Should We Let These Wedding Traditions Die Out?

illustrated by Mary Galloway.
It's no revelation to suggest weddings are changing with the times – just look at the way Meghan Markle and Prince Harry modernised this year's Royal Wedding, infusing it with African-American cultural traditions.
The vast majority of us don't have a Royal-sized budget, but as the average cost of a wedding continues to rise, couples are understandably prioritising which traditions they want to keep, and which they're happy to leave in the past.
According to a new study by jewellers F. Hinds, just 31% of people believe that wedding traditions are still important.
The traditions deemed least important by the survey's respondents were wedding favours (considered important by 9% of people), the bride's family paying the bill (10%), and the groom carrying the bride over the threshold (16%).
Only 19% of respondents said they felt hen and stag dos are important – not too surprising, perhaps, given how expensive these events have become to attend.
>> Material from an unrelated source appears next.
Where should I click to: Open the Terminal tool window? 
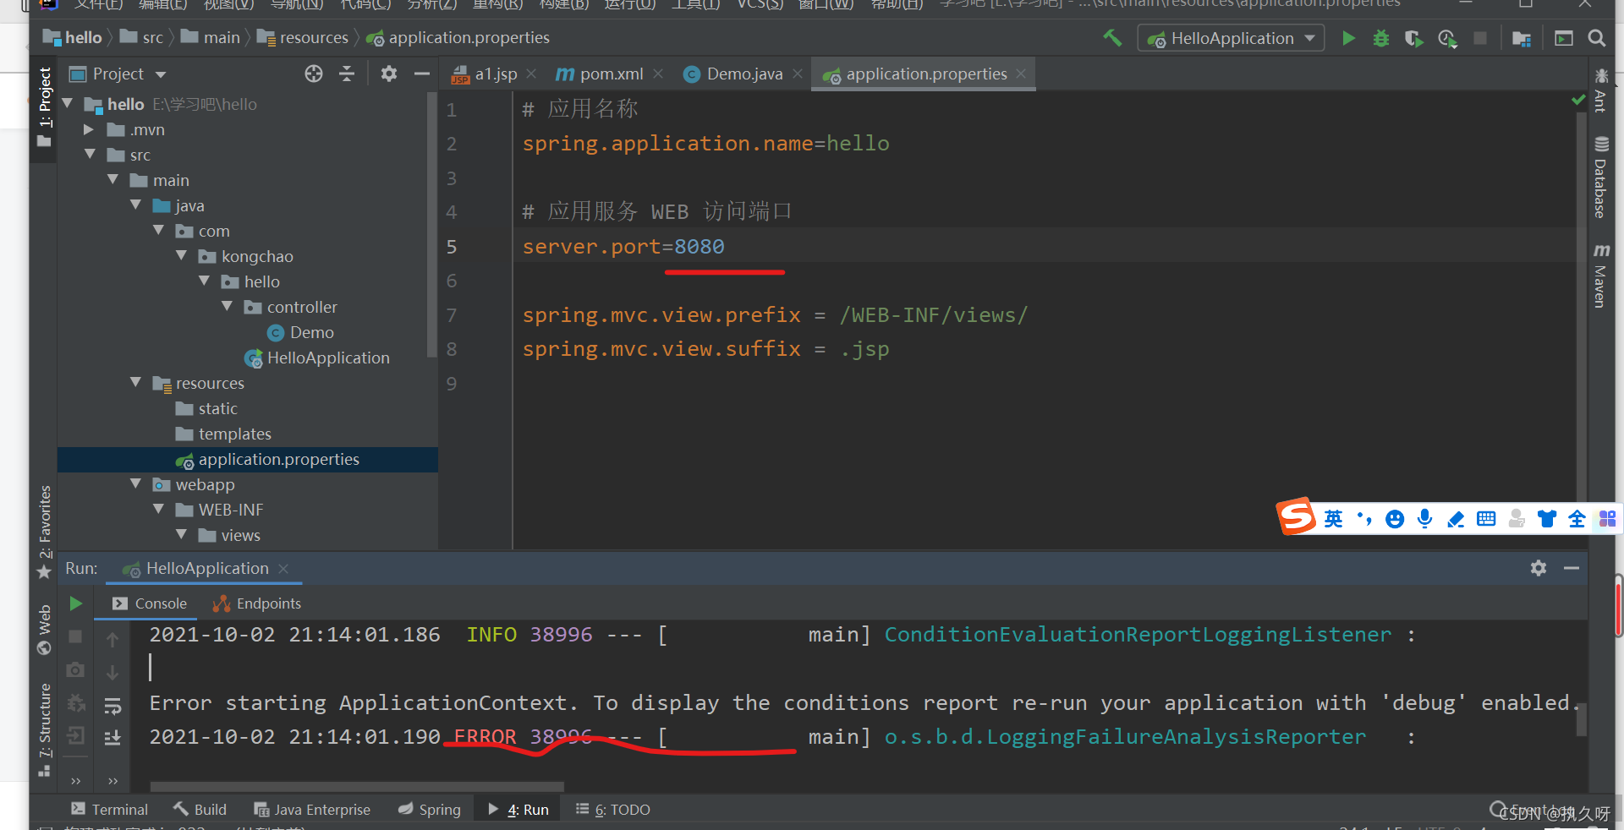(x=110, y=810)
However, the UK isn't yet in the throes of a full-on wedding revolution. The study found that 59% of people still believe it's important for a bride to be walked down the aisle by her father, and 46% said that having a best man and bridesmaids remains important.
Just 37% of people felt, though, that it's important for a bride to take her husband's surname after they are married.
Meanwhile, the notion that only men give wedding speeches seems to be becoming a thing of the past. While just 10% of brides over 45 said they'd given a speech at their wedding, this number doubled to 20% among brides aged 18-44.
Perhaps the main takeaway from the study is that couples planning weddings today feel as though they have more freedom than ever before, and aren't bound by tradition for the sake of it. Apparently one survey respondent even wrote, "We had a dog as a best man," which doesn't sound as barking mad (sorry!) as it might have done a generation ago.